* Passage to read:
::::::::

Art as a shared experience
Last fall, my husband and I began playing a game with several diverse groups of friends. We tried to find five books that everyone in the group had read cover to cover (skimming didn't count)--and children's books were included. Most of the time, we couldn't do it.
One particular instance stood out to me. We were at a wedding reception and all of the people at the table were well-read, highly educated people who were involved in one way or another with the artistic community. Many of them had liberal arts degrees, a few were teachers. There was an age range of about 15 years, touching upon different generations but still close enough to expect that we would have similar cultural experiences. We were able to come up with only four books--most of them children's books though, oddly, the relatively obscure Maus was the one adult choice. (The others were "Tom Sawyer," "Green Eggs and Ham," and "Charlotte's Web.")
When my husband and I played the game alone, the list stretched longer that we were able to mentally keep track of. Part of what contributes to the strength of our marriage is that we have a huge foundation of shared ideas. We've spent most of our lifetime engaged in critical discussion about those ideas. This has given us a common vocabulary, a vocabulary that lets us share humor at life's events and to work intuitively together in times of crisis.
What's true for a marriage can be true for the wider society. It's part of the role that art plays. It gives us a common language to speak so that we can appreciate the admirable qualities of those we live with and enable us to work together when challenges are laid before the community.
I'd also venture an argument that it is why mass media has been so compelling. It brings people together and helps them form a commonality in experience and language. People easily slip into conversations about "Lost" or "American Idol" because they make the presumption that the people they are speaking to has seen it.
It's also the appeal of the Web because people can start a conversation by sending the link. It's far easier than buying someone a book, waiting for them to read it, and then having the discussion. It's even easier than listening to the radio, going to the movies, or watching television.
Art has struggled in recent years in part because it doesn't reach the masses of audiences that popular culture does nor does it have the easy accessibility of Web offerings. However, within its communities, it forms a far tighter bond because the experience tends to be of greater intensity. It also ties them more directly to people whose faces and voice they recognize.
Several years ago I attended an outdoor production of Shakespeare's Richard III at the Michigan Shakespeare Festival. The scenes where Richard and Richmond extort their troops was done on opposite sides of the stage, switching back and forth between them. On this particular night, there had been a storm raging in and out. However, the audience stayed despite the pouring rain so the actors continued to perform. During that scene, while Richard talked of bad omens, the wind picked up and whipped his banner off its stick, blowing it away into a pile of water while Richmond's continued to wave proudly. Later, lightning cracked the sky above Richmond's troops as they marched in from the voms to the final, fatal battle. It was special effects by God that night.

::::::::

* Requirements:
• A. For each statement, say yes or no to whether it agrees with the essay on shared experience, and quote the words that decide it: (i) The people at the wedding table came up with only four books. (ii) Maus was one of the children's books they named. (iii) The audience at the Richard III production left when the rain began.
• B. Give back the part of the essay on shared experience that runs from "I'd also venture" up to and including "has seen it.", word for word.
The lines that come next have nothing to do with the essay on shared experience.

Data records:
::::::::

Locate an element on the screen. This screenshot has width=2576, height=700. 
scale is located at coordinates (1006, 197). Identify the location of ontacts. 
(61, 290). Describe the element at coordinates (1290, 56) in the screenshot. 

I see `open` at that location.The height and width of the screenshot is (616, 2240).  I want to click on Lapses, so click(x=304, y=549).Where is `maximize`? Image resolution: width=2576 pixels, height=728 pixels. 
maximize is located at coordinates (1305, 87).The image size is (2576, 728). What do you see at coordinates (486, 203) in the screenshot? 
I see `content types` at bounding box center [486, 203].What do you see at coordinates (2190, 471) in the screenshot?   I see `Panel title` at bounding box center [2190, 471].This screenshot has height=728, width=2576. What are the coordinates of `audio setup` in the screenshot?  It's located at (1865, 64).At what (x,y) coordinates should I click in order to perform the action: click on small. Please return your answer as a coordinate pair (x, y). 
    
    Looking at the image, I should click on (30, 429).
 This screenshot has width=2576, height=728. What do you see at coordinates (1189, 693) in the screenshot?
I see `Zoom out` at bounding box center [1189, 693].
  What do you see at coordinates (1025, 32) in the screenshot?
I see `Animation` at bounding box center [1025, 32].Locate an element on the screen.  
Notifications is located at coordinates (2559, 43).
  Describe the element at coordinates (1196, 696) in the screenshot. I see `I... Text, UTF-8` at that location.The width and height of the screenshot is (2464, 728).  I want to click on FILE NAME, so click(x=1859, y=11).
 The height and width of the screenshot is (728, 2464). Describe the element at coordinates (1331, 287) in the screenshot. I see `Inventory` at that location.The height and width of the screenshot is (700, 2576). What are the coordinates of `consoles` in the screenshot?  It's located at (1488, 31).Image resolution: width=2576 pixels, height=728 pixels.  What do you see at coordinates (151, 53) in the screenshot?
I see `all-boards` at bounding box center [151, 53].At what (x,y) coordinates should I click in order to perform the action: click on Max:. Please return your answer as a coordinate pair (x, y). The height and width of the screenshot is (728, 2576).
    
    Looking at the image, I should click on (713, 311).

::::::::

* Final results:
• A.
(i) Yes: "We were able to come up with only four books"
(ii) No: "the relatively obscure Maus was the one adult choice"
(iii) No: "the audience stayed despite the pouring rain so the actors continued to perform"

• B.
I'd also venture an argument that it is why mass media has been so compelling. It brings people together and helps them form a commonality in experience and language. People easily slip into conversations about "Lost" or "American Idol" because they make the presumption that the people they are speaking to has seen it.